A young mother died in agony after opportunities were missed to diagnose a rare and “insidious” illness which left her vomiting blood and unable to walk.
Kirsty Louise Childs, 20, of Denby Dale, was found dead in her bed by a GP on January 2, 2013, after her family made numerous calls to the Yorkshire Ambulance Service and the now defunct NHS Direct asking for a doctor.
An inquest into her death found that Kirsty, who leaves a four-year-old daughter, died from shock caused by superior mesenteric vein thrombosis, meaning a vein from her bowel had become blocked by a blood clot.
The inquest heard that if Kirsty had been admitted to hospital following the family’s initial calls for advice, doctors would have spotted the clot and she would have survived.
But instead, the family were told to contact an out-of-hours service and go to a walk-in centre, with one nurse passing her symptoms off as a stomach bug.
Professor Michael Gough, a vascular surgery consultant from Leeds Teaching Hospitals, told the inquest the clot was an “insidious” illness which, if left untreated, can irreversably damage the bowels and prove fatal.

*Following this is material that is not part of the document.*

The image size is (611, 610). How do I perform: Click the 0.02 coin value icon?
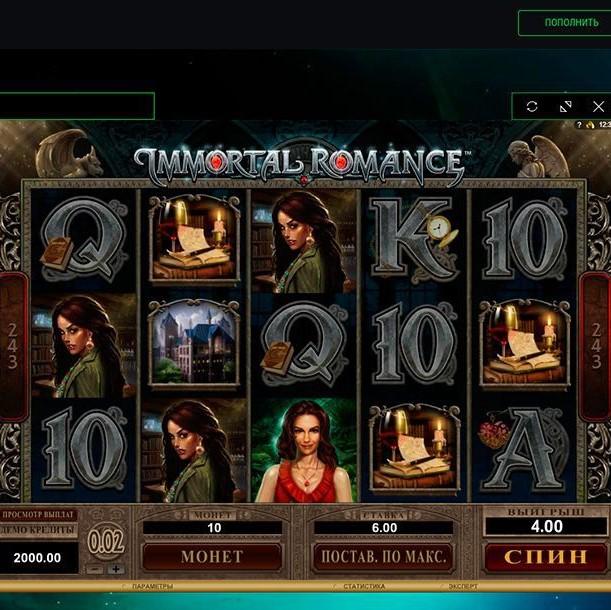[105, 542]
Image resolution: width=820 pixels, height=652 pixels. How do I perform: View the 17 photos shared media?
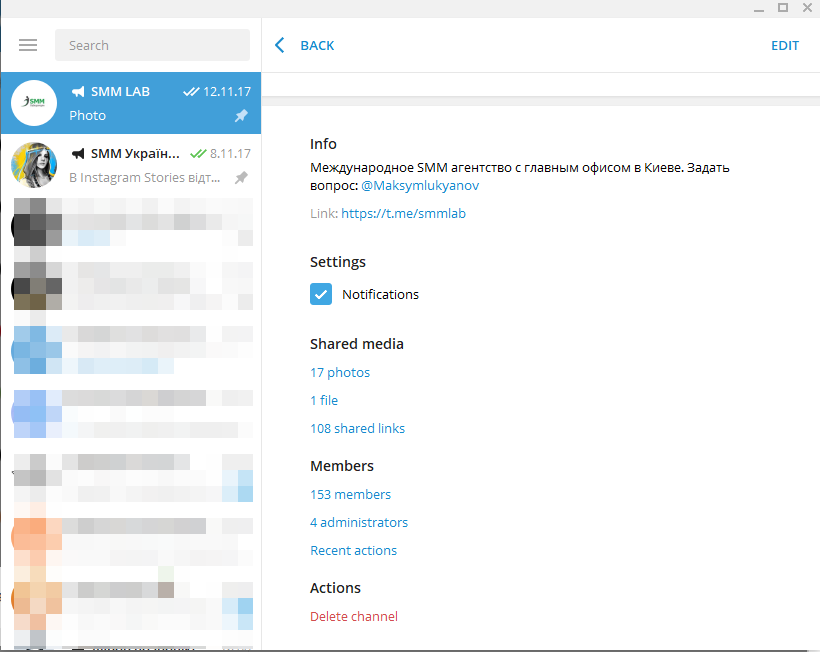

He said: “If admission had occurred earlier I think on the balance of probabilities Kirsty would have had the correct diagnosis and would have survived.
“It was a missed opportunity.”
The inquest heard Kirsty had begun to feel unwell on Christmas Day 2012, with her symptoms deteriorating as she became weaker, experiencing “excruciating” abdominal pain, fainting and vomiting blood.
Superior mesentric vein thrombosis, which was not diagnosed until after her death, means that blood is unable to leave the bowels and can eventually lead to a blood infection and shock.
Recording a narrative verdict, assistant coroner Mary Burke said: “Mrs Childs [Kirsty’s mum] contacted the NHS Direct on a number of occasions for advice and assistance due to a range of symptoms.
“As a result, Kirsty was not admitted to hospital.
“If she had by the morning of January 1 and received definitive care it is likely Kirsty would have survived.”
Following Kirsty’s death, an investigation was launched into NHS Direct’s handling of the case, finding that the correct path of action was not taken following the family’s telephone consultations.
Mrs Burke said: “I am concerned that health advisors have to follow regulations from answers that affects how the care goes forward.”